UNITED STATES
SECURITIES AND EXCHANGE COMMISSION
Washington, D.C. 20549
FORM 8-K
CURRENT REPORT
Pursuant to Section 13 or 15(d)
of the Securities Exchange Act of 1934
Date of Report (Date of earliest event reported): November 2, 2016
GREAT BASIN SCIENTIFIC, INC.
(Exact name of registrant as specified in its charter)
Delaware | 001-36662 | 83-0361454 |
(State or other jurisdiction of incorporation) | Commission File Number) | (IRS Employer Identification No.) |
420 E. South Temple, Suite 520, Salt Lake City, UT
(Address of principal executive offices)
84111
(Zip code)
(801) 990-1055
(Registrant’s telephone number, including area code)
N/A
(Former name or former address, if changed since last report.)
Check the appropriate box below if the Form 8-K filing is intended to simultaneously satisfy the filing obligation of the registrant under any of the following provisions:
o | Written communications pursuant to Rule 425 under the Securities Act (17 CFR 230.425) |
x | Soliciting material pursuant to Rule 14a-12 under the Exchange Act (17 CFR 240.14a-12) |
o | Pre-commencement communications pursuant to Rule 14d-2(b) under the Exchange Act (17 CFR 240.14d-2(b)) |
o | Pre-commencement communications pursuant to Rule 13e-4(c) under the Exchange Act (17 CFR 240.13e-4(c)) |
ITEM 8.01 OTHER EVENTS.
The Company will hold a special meeting of shareholders for the purposes of approving an increase in the number of authorized shares of the Company’s common stock and a reverse stock split of the Company’s issued and outstanding shares. In relation thereto, the Board of Directors of the Company has set November 7, 2016 as the record date for shareholders entitle to notice and to vote at the upcoming special meeting of shareholders.
Additional Information and Where to Find It
In connection with the Company’s solicitation of proxies in regards to the special meeting of shareholders of the Company to be called with respect to approving an increase in the number of authorized shares and a reverse stock split, the Company will file a proxy statement with the United States Securities and Exchange Commission (the “SEC”) in November 2016.
SHAREHOLDERS ARE ADVISED TO READ THE PROXY STATEMENT WHEN IT IS DISTRIBUTED TO SHAREHOLDERS BECAUSE IT WILL CONTAIN IMPORTANT INFORMATION.

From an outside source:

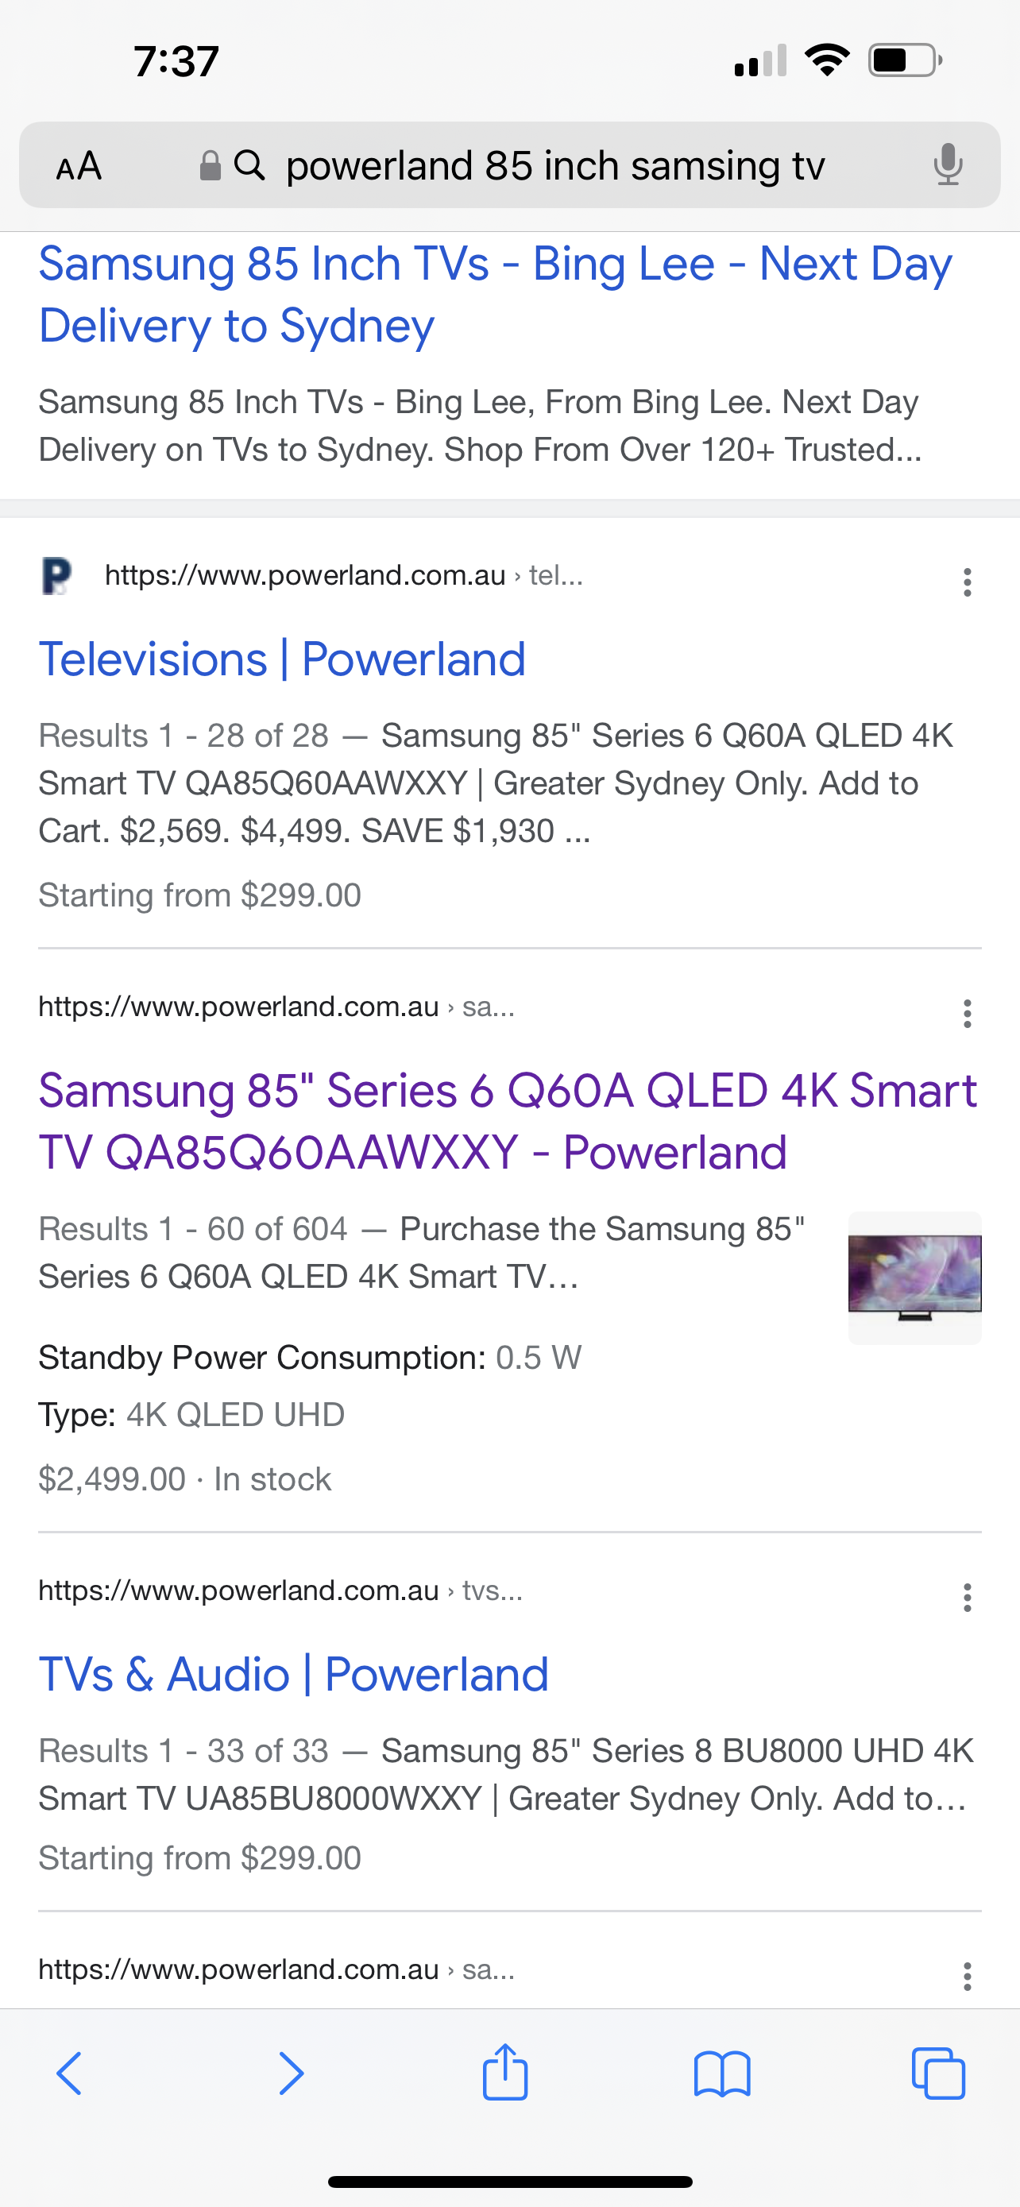Tap the Safari back arrow

click(x=69, y=2074)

Shareholders will be able to obtain a free-of-charge copy of the proxy statement (when available) and other relevant documents filed with the SEC from the SEC’s website at www.sec.gov. Shareholders of the Company will also be able to obtain a free-of-charge copy of the proxy statement and other relevant documents (when available) by directing a request by email to Betsy Hartman atir@gbscience.com, by telephone to 385.215.3372 or by mail to Great Basin Scientific Inc., c/o Betsy Hartman, 420 E. South Temple, Suite 520, Salt Lake City, UT 84111.

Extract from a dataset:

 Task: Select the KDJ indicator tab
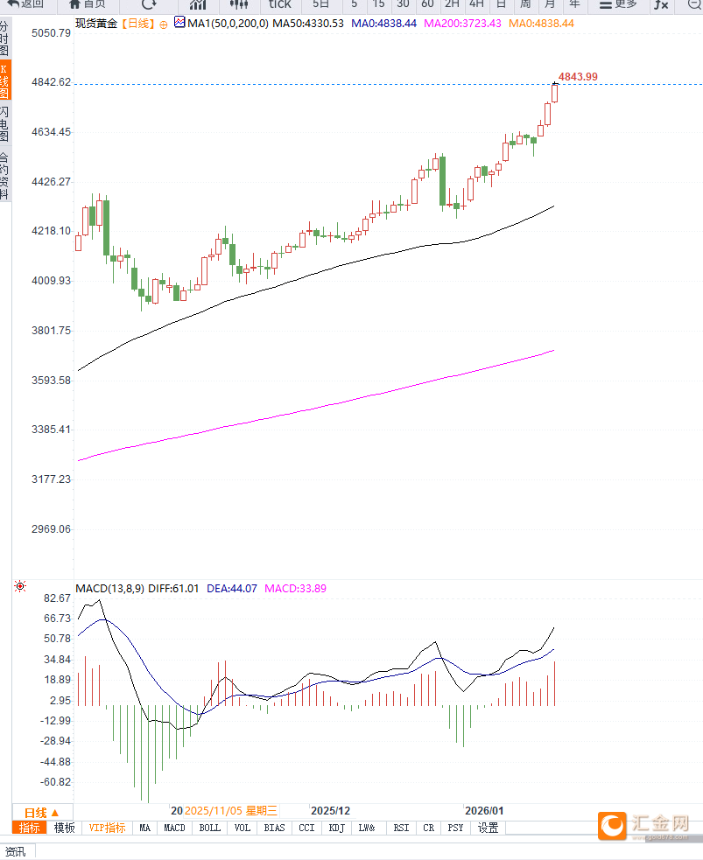(x=336, y=828)
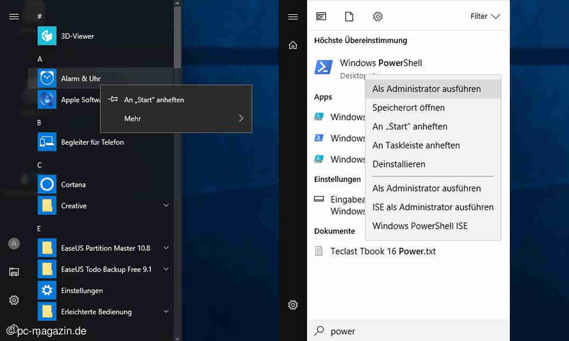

Great Basin and its directors and executive officers will be participants in the solicitation of proxies from the shareholders of Great Basin. Information about the directors and executive officers of Great Basin, including their shareholdings in Great Basin, is set forth under the headings “Management”, “Security Ownerhsip of Certain Beneficial Owners and Management” and “Certain Relationships and Related Person Transactions” in the Company’s registration statement on Form S-1 (333-213144), which was filed with the SEC on August 15, 2016. Investors may obtain additional information regarding the interest of such participants by reading the proxy statement regarding the proposed special meeting when it becomes available.
SIGNATURE
Pursuant to the requirements of the Securities Exchange Act of 1934, the registrant has duly caused this report to be signed on its behalf by the undersigned hereunto duly authorized.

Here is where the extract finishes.